L’avant-projet prévoit d’étendre considérablement les pouvoirs de sanction des administrations locales dans le cadre de l’ordre public. Il entend, par la même occasion, créer une base légale permettant, de manière explicite, d’attribuer des compétences au bourgmestre dans le cadre de la lutte contre la criminalité de droit commun et la criminalité organisée, et plus précisément la criminalité nuisible. Cet avant-projet doit permettre aux communes d’adopter, au terme d’une analyse de risques préalable, un règlement de police communal permettant de soumettre l’exploitation d’établissements accessibles au public à une enquête d’intégrité. Les résultats de l’enquête d’intégrité peuvent être utilisés afin de refuser la délivrance d’un permis, de le suspendre, de l’abroger ou de fermer un établissement.

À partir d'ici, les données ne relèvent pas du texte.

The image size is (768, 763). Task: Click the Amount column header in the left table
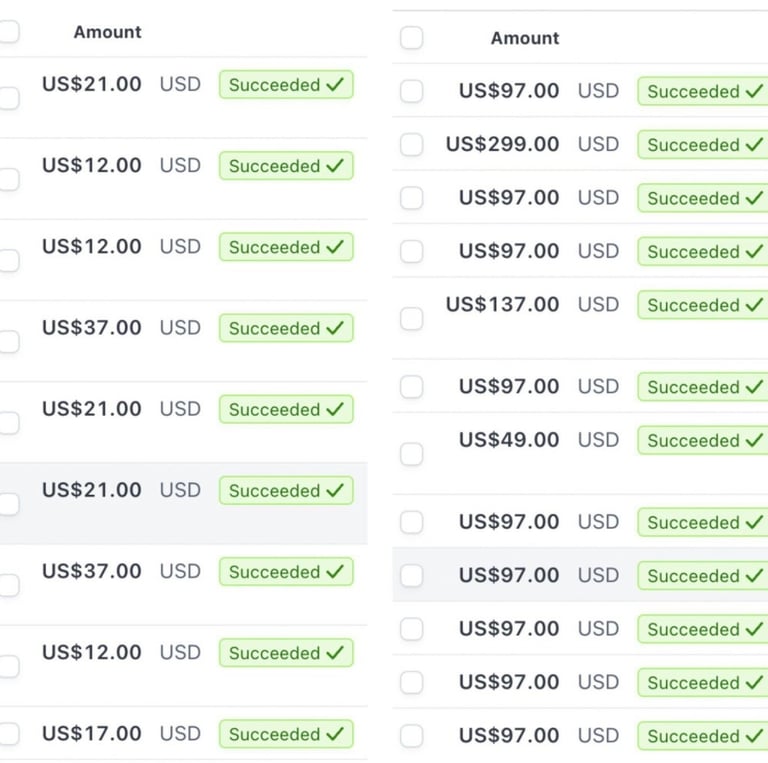point(107,32)

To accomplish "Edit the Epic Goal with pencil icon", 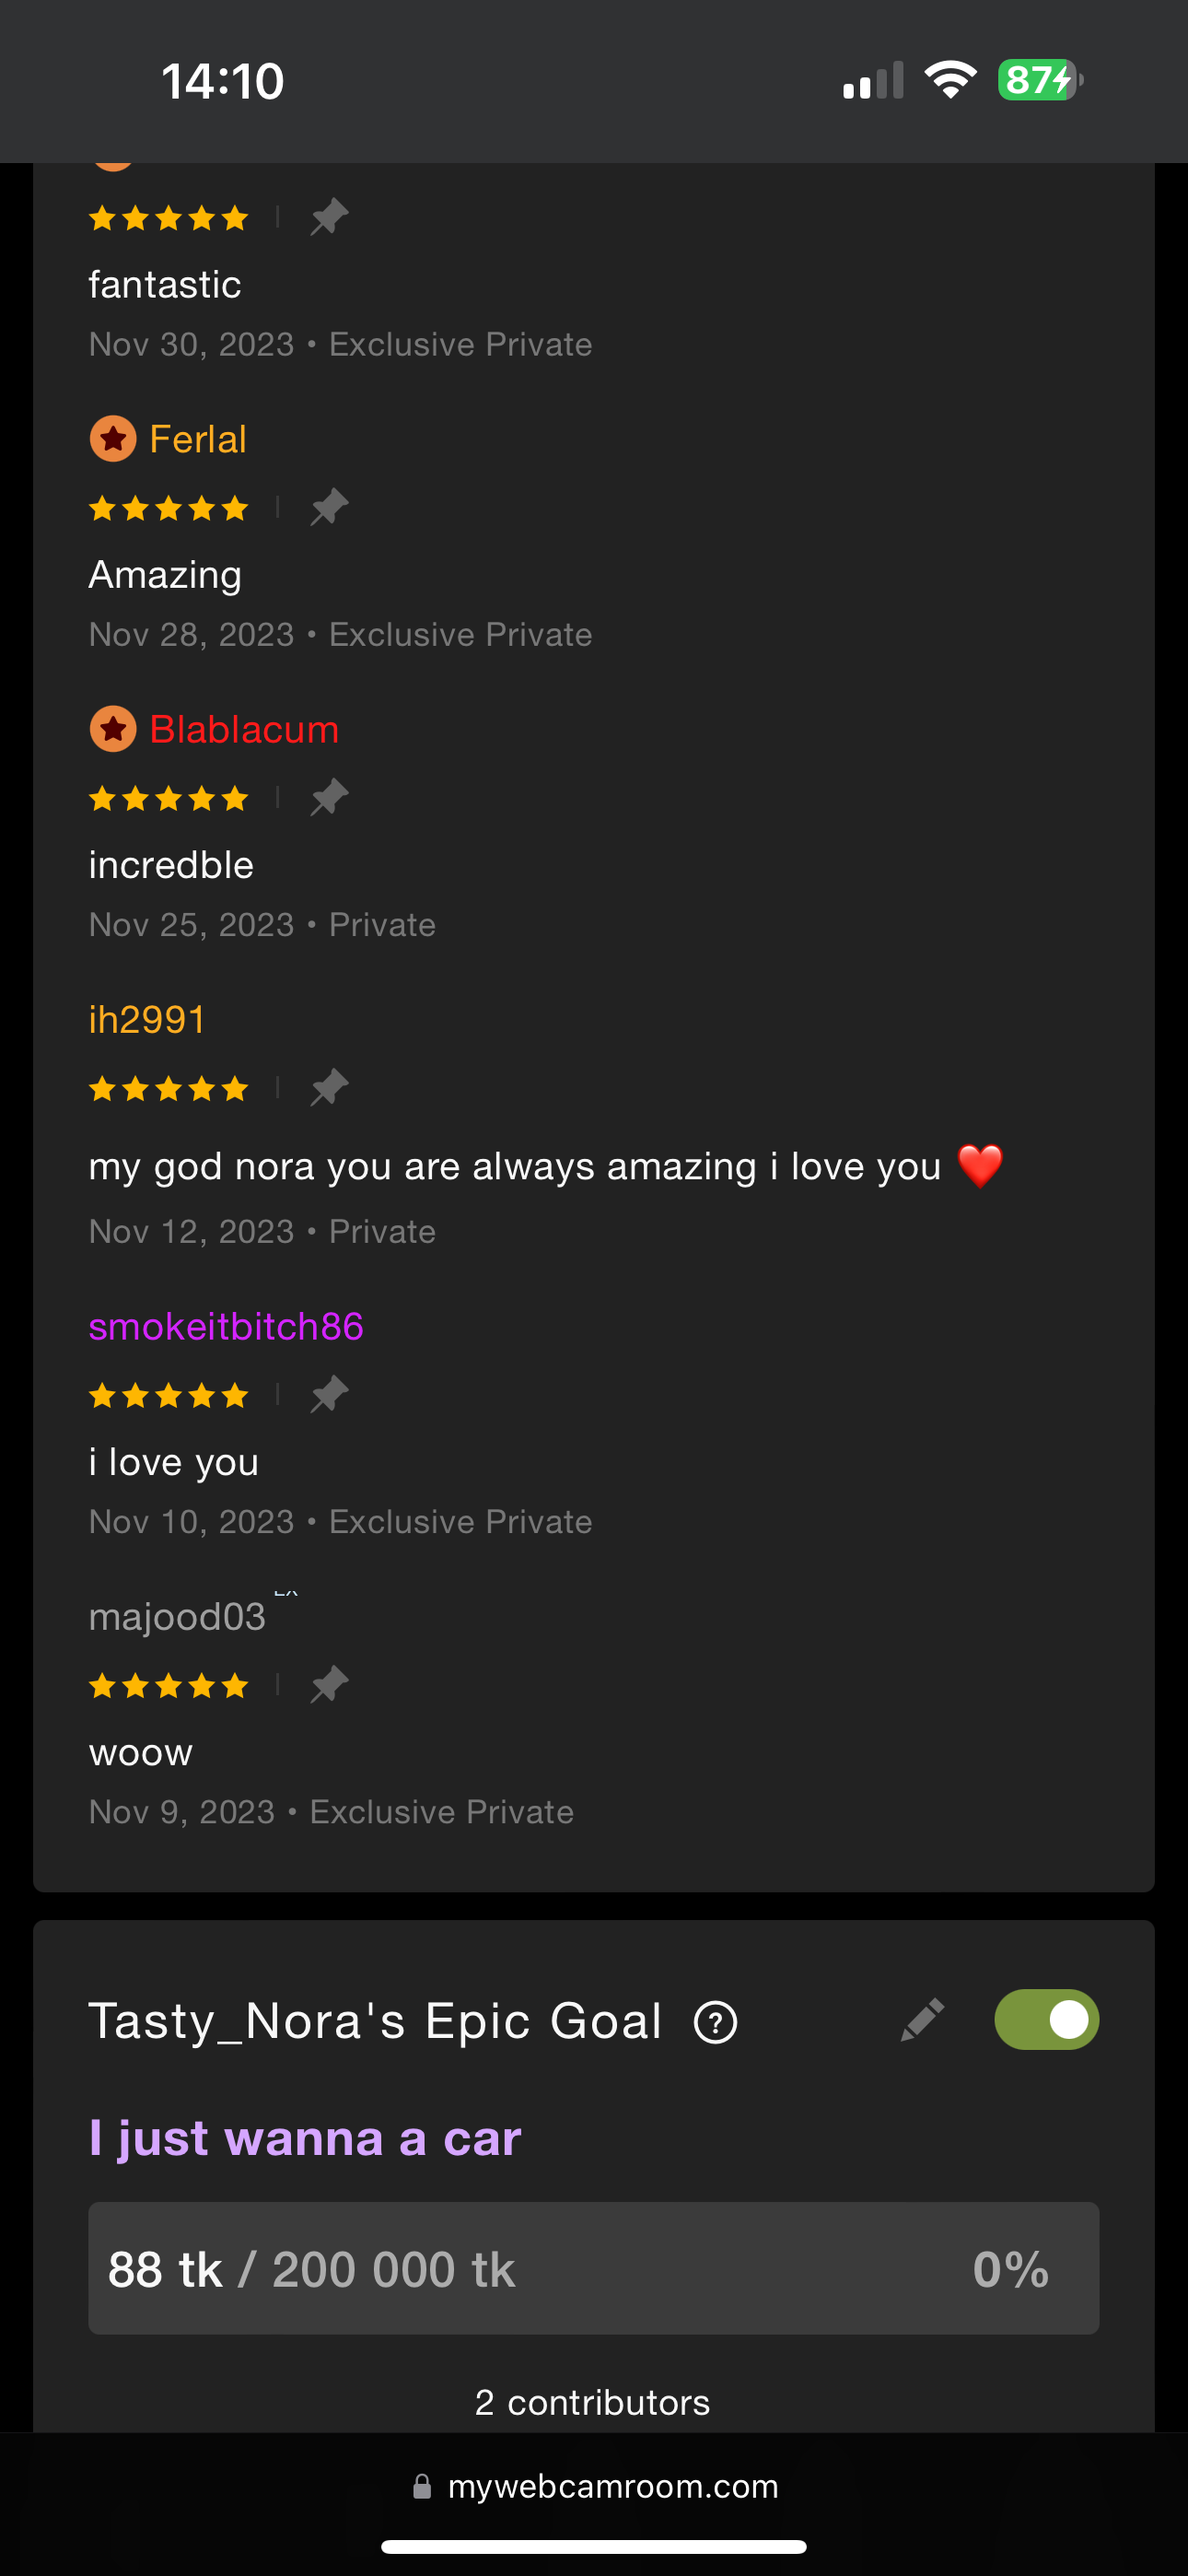I will coord(922,2020).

L'avant-projet crée en outre la Direction Evaluation de l'intégrité pour les pouvoirs publics (DEIPP). Ce service renforcera la position d’information des administrations reprises dans l'avant-projet, lorsqu'elles procèdent à l'octroi d'une licence ou d'une subvention ou l'attribution d'un marché public ou d'une concession. La DEIPP opèrera en toute autonomie et sera placée sous la tutelle du ministre de la Justice et du ministre de la Sécurité et de l'Intérieur.
L'avant-projet est transmis pour avis au Conseil d'Etat.